NVLM: Open Frontier-Class Multimodal LLMs

Paper    Model Weights 🤗    Training Code in Megatron-Core (coming soon)

Author: Wenliang Dai, Nayeon Lee, Boxin Wang, Zhuolin Yang, Zihan Liu, Jon Barker, Tuomas Rintamaki, Mohammad Shoeybi, Bryan Catanzaro, Wei Ping*

Posted: Wei Ping

Overview

We introduce NVLM 1.0, a family of frontier-class multimodal large language models (LLMs) that achieve state-of-the-art results on vision-language tasks, rivaling the leading proprietary models (e.g., GPT-4o) and open-access models (e.g., Llama 3-V 405B and InternVL 2). Remarkably, after multimodal training, NVLM 1.0 shows improved accuracy on text-only tasks over its LLM backbone. We are open-sourcing the model weights and training code in Megatron-Core for the community.

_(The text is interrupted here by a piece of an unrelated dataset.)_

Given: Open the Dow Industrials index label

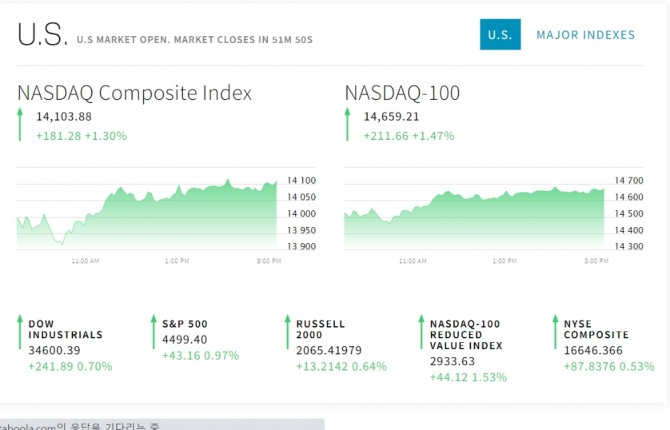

We compare NVLM 1.0 to leading proprietary and open-access multimodal LLMs in above Table. Note that the model weights for *Llama 3-V have not been released yet. The results demonstrate that NVLM 1.0 achieves performance on par with leading models across both vision-language and text-only tasks. Specifically, our 72B model has achieved the highest OCRBench and VQAv2 so far. Our NVLM outperforms or on par with GPT-4o on all key benchmarks including MathVista, OCRBench, ChartQA and DocVQA, except MMMU. Importantly, we compare multimodal LLM to its backbone LLM on text-only tasks. Llama 3-V 70B and 405B show no degradation in text-only tasks, as their LLM backbones are frozen during multimodal training. The leading InternVL 2 model shows significant degradation on text-only bechmarks, including MMLU, GSM8K, MATH and HumanEval. In contrast, our NVLM-1.0 72B model demonstrates significant improvements over its text backbone on text-only math and coding benchmarks, with average accuracy increasing by 4.3 points after multimodal training. The results show the multimodal NVLM-1.0 72B, which outperforms Gemini 1.5 Pro, is also highly compelling at solving text-only tasks (e.g., math, coding, reasoning).

Qualitative Study

We provide some qualitative samples in the following.

NVLM-1.0-D 72B model demonstrates good instruction-following capability. Based on the instructions, it appropriately controls the target generation’s length. It can also generate a very high-quality, detailed description of the provided image.

Our NVLM-D-1.0-72B demonstrates versatile capabilities in various multimodal tasks by jointly utilizing OCR, reasoning, localization, common sense, world knowledge, and coding ability. For instance, our model can understand the humor behind the “abstract vs. paper” meme in example (a) by performing OCR to recognize the text labels for each image and using reasoning to grasp why juxtaposing “the abstract” — labeled with a fierce-looking lynx — and “the paper” — labeled with a domestic cat — is humorous. NVLM accurately performs localization to effectively answer locationsensitive questions, such as “What is the difference between the left, middle, and right objects in the image?” in example (b). NVLM is capable of performing mathematical reasoning and coding based on visual information, such as tables and handwritten pseudocode, as illustrated in example (d) and (e).

NVLM-1.0-D 72B model can solve math questions by providing step-by-step mathematical reasoning. We render latex equations for readability.

Technical highlights

Here are the key technical highlights of our work:

• In terms of model design, we perform a comprehensive comparison between decoder-only multimodal LLMs (e.g., LLaVA) and cross-attention-based models (e.g., Flamingo). Based on the strengths and weaknesses of both approaches, we propose a novel architecture that enhances both training efficiency and multimodal reasoning capabilities.
• Furthermore, we introduce a 1-D tile-tagging design for tile-based dynamic high-resolution images, which significantly boosts performance on multimodal reasoning and OCR-related tasks.
• Regarding training data, we meticulously curate and provide detailed information on our multimodal pretraining and supervised fine-tuning datasets. Our findings indicate that dataset quality and task diversity are more important than scale, even during the pretraining phase, across all architectures.
• Notably, we develop production-grade multimodality for the NVLM-1.0 models, enabling them to excel in vision-language tasks while maintaining and even improving text-only performance compared to their LLM backbones. To achieve this, we craft and integrate a high-quality text-only dataset into multimodal training, alongside a substantial amount of multimodal math and reasoning data, leading to enhanced math and coding capabilities across modalities.